Friday, April 15, 2011

CNBC Documentary Shows Problems with Income Tax Compliance and Enforcement

Last night, CNBC aired The American Tax Cheat, a program produced by CNBC and hosted by Becky Quick. The documentary showed how huge of a problem tax evasion is and how easy the tax code can turn otherwise law abiding citizens into criminals by evading taxes. According to the documentary, as much as $300 billion dollars goes uncollected every year due to tax evasion.

The documentary mostly showed the IRS going after individual citizens. Some of those citizens flat out refused to pay income taxes while others relied on tax professionals that used illegal methods. Either way, the citizens that were caught were penalized severely.

The documentary also mentioned how complex the tax code is, that many taxpayers do not understand the tax code, and that the tax preparation industry rely on the complexity of the tax code. The cost of a professionally prepared return averaged $245, according to the documentary.

The documentary clearly shows the need for the FairTax. The FairTax bill (H.R. 25 and S.B. 13) proposes a national sales tax on new goods and services to replace the current personal and corporate income tax. As part of the FairTax, all households would get a prebate (a rebate paid in advance) every month for sales tax paid for purchases up to the poverty level for that size of household. The FairTax bill also calls for the repeal of the16th Amendment, the constitutional amendment that authorized the federal income tax.

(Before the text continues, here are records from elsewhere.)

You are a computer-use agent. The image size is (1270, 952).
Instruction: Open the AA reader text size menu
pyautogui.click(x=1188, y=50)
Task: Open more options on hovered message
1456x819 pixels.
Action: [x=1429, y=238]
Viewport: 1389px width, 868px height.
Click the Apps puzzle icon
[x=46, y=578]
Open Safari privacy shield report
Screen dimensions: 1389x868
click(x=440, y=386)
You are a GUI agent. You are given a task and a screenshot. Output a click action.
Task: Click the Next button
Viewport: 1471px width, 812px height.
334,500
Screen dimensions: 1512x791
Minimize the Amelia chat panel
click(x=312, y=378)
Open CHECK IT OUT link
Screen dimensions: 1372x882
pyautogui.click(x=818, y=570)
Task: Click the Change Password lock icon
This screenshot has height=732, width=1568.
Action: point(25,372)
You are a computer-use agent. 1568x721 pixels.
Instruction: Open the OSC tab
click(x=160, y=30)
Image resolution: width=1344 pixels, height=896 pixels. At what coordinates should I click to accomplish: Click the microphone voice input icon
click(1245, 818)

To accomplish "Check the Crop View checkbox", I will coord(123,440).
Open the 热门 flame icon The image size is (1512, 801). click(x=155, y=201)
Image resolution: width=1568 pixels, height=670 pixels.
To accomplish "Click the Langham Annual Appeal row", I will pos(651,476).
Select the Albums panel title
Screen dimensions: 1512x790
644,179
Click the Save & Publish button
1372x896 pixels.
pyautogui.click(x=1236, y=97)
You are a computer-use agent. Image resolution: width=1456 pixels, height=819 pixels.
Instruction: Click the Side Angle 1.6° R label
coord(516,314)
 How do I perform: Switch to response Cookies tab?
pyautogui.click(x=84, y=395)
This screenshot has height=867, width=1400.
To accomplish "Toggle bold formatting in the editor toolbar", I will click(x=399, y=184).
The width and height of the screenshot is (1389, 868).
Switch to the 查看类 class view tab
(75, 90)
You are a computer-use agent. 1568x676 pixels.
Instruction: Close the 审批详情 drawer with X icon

The FairTax compels everyone (citizens, tourists, undocumented persons, and even criminals) in the United States to pay taxes without requiring them to fill out forms. The businesses would collect the tax and submit it to the government. If businesses don’t, the business would be held responsible, not their law abiding customers.

Because individuals won’t have to fill out forms, they won’t have to pay professionals to pay taxes. That money would be better spent taking the family to a ball game, amusement park, or pay other bills.